BRIEF ▸ Repeat the material below word for word, with nothing added, left out, or changed.

*** Block opens ***

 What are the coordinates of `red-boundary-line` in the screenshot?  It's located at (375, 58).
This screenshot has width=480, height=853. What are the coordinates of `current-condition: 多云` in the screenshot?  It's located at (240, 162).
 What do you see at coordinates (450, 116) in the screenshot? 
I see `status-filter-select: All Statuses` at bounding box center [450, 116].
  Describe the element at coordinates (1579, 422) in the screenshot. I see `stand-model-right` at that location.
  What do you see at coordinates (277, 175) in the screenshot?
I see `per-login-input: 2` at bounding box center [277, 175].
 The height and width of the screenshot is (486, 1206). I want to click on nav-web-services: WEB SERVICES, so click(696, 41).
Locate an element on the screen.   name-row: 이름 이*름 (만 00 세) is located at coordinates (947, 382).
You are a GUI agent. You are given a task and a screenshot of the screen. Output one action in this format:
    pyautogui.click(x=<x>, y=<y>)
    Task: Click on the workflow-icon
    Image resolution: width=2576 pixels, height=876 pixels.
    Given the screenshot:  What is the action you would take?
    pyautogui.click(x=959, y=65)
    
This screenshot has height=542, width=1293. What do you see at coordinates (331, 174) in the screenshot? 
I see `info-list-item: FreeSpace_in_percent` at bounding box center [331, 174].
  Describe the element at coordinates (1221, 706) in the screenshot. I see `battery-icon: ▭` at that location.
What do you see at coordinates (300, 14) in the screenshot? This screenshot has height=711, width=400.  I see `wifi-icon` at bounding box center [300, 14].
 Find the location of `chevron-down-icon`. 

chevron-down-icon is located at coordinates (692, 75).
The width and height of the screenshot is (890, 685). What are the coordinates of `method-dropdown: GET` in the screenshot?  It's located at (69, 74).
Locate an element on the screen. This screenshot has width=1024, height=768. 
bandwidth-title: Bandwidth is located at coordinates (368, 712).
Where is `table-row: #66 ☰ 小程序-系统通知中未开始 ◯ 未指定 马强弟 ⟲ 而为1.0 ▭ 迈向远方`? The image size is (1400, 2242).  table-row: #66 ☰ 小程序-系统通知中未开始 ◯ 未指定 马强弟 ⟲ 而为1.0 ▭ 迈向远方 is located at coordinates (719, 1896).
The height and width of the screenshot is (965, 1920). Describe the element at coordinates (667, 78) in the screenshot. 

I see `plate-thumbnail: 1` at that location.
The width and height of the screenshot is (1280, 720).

*** Block closes ***

EXERCISE ANSWER ▸
 What are the coordinates of `red-boundary-line` in the screenshot?  It's located at (375, 58).
This screenshot has width=480, height=853. What are the coordinates of `current-condition: 多云` in the screenshot?  It's located at (240, 162).
 What do you see at coordinates (450, 116) in the screenshot? 
I see `status-filter-select: All Statuses` at bounding box center [450, 116].
  Describe the element at coordinates (1579, 422) in the screenshot. I see `stand-model-right` at that location.
  What do you see at coordinates (277, 175) in the screenshot?
I see `per-login-input: 2` at bounding box center [277, 175].
 The height and width of the screenshot is (486, 1206). I want to click on nav-web-services: WEB SERVICES, so click(696, 41).
Locate an element on the screen.   name-row: 이름 이*름 (만 00 세) is located at coordinates (947, 382).
You are a GUI agent. You are given a task and a screenshot of the screen. Output one action in this format:
    pyautogui.click(x=<x>, y=<y>)
    Task: Click on the workflow-icon
    Image resolution: width=2576 pixels, height=876 pixels.
    Given the screenshot:  What is the action you would take?
    pyautogui.click(x=959, y=65)
    
This screenshot has height=542, width=1293. What do you see at coordinates (331, 174) in the screenshot? 
I see `info-list-item: FreeSpace_in_percent` at bounding box center [331, 174].
  Describe the element at coordinates (1221, 706) in the screenshot. I see `battery-icon: ▭` at that location.
What do you see at coordinates (300, 14) in the screenshot? This screenshot has height=711, width=400.  I see `wifi-icon` at bounding box center [300, 14].
 Find the location of `chevron-down-icon`. 

chevron-down-icon is located at coordinates (692, 75).
The width and height of the screenshot is (890, 685). What are the coordinates of `method-dropdown: GET` in the screenshot?  It's located at (69, 74).
Locate an element on the screen. This screenshot has width=1024, height=768. 
bandwidth-title: Bandwidth is located at coordinates (368, 712).
Where is `table-row: #66 ☰ 小程序-系统通知中未开始 ◯ 未指定 马强弟 ⟲ 而为1.0 ▭ 迈向远方`? The image size is (1400, 2242).  table-row: #66 ☰ 小程序-系统通知中未开始 ◯ 未指定 马强弟 ⟲ 而为1.0 ▭ 迈向远方 is located at coordinates (719, 1896).
The height and width of the screenshot is (965, 1920). Describe the element at coordinates (667, 78) in the screenshot. 

I see `plate-thumbnail: 1` at that location.
The width and height of the screenshot is (1280, 720).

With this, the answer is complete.